What was your thinking in deciding to go to med school instead of an engineering career?(curiosity only) Its a big difference in school and salary for a long time.
I can't really comment about the difficulty of upper-division chemistry classes, as I haven't taken anything higher-level than O-chem and Biochemistry, both of which I found to be a piece-of-cake compared to any of my Engineering classes. So, I'll grant you that I may not have seen how difficult higher-level science classes can get.

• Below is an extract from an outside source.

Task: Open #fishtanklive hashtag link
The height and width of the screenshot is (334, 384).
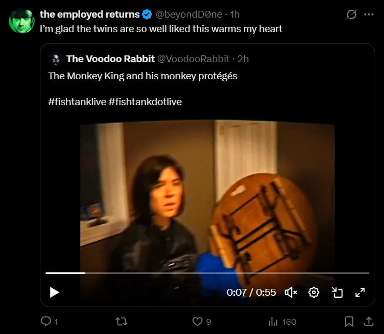Action: coord(77,101)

As far as why I am giving up my engineering career (I have been an EE for 10 years, and am a non-traditional med. school applicant,) there are many reasons. While it is true that engineering is financially rewarding, it is not really "spiritually" rewarding. I am not one of those socially inept engineers (BTW: Panda Bear, I totally agree with you about some doctors -- I was trying to convey my perceived attitude of ADCOMs WRT engineers, not the reality of the situation regarding the social adeptness of practicing doctors) and really enjoy working with people, which is something that you genrally don't get to do very much as an engineer. Sure, you can go into management, but then you are turning your back on all of the good stuff that is part of engineering. Medicine is a career where you get to apply science to solving real-world problems (like engineering) but get to work with people (as an integral part of your job) at the same time. I have many more reasons than I have time right now, but that's one of the big reasons.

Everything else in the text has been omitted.